This is not an electrolytic process. The acids used in this combination and quantities allows for the silver to be dissolved but not the base metal by simple immersion. It will strip any where the acid can reach. The silver is recovered from solution by adding HCl in small amount until no more silver chloride forms. The silver chloride settles quickly. Much faster than it would from an AR solution or even nitric acid solution. If the process is done correctly, all of the nitric acid is consumed in the process. The sulfuric acid can be reused by heating the sulfuric acid and evaporating back to the starting volume. This removes any excess liquids from the nitric acid or HCl. Personally, I don't filter. I decant as low as possible. The silver chloride tends to make some nice solid clumps instead of a fine powder.


----------



## Yggdrasil (Nov 22, 2021)

What concentrations are you using?
Regards Per-Ove


----------



## snoman701 (Nov 22, 2021)

Geo said:


> Cyanide is not for the beginner for certain and I found that trying to make some gold plating solution on my own, cyanide is hard to get without jumping through some hoops. Well, unless you are buying it by the pallet it seems.
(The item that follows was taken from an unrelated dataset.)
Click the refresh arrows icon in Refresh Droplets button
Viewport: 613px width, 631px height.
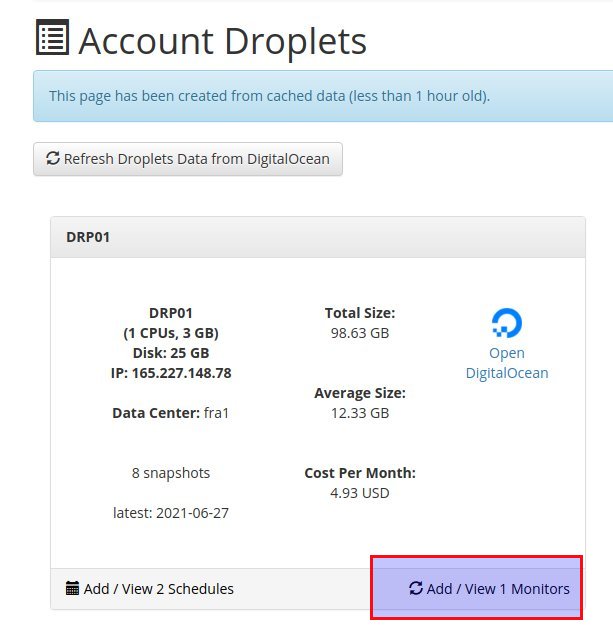53,158
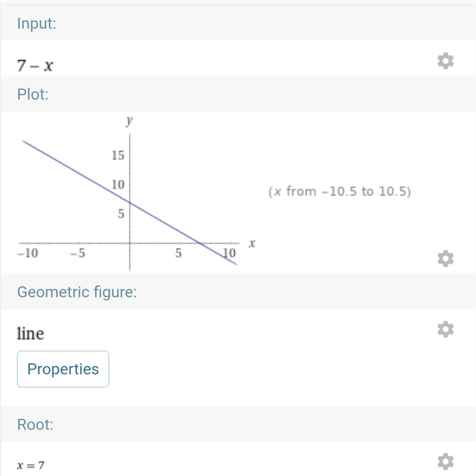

It's also not cheap enough to be worthwhile unless you are buying it by the pallet quantity (you can get it by the barrel reasonably cheap). Quite a bit of cyanide is destroyed in the process. Then on top of it you have the cost of disposal. 

None of the things we do are exactly environmentally friendly, but because of the inherent dangers of cyanide, the restrictions in apprehension make it harder to work with for "under the radar" precious metal recovery.


----------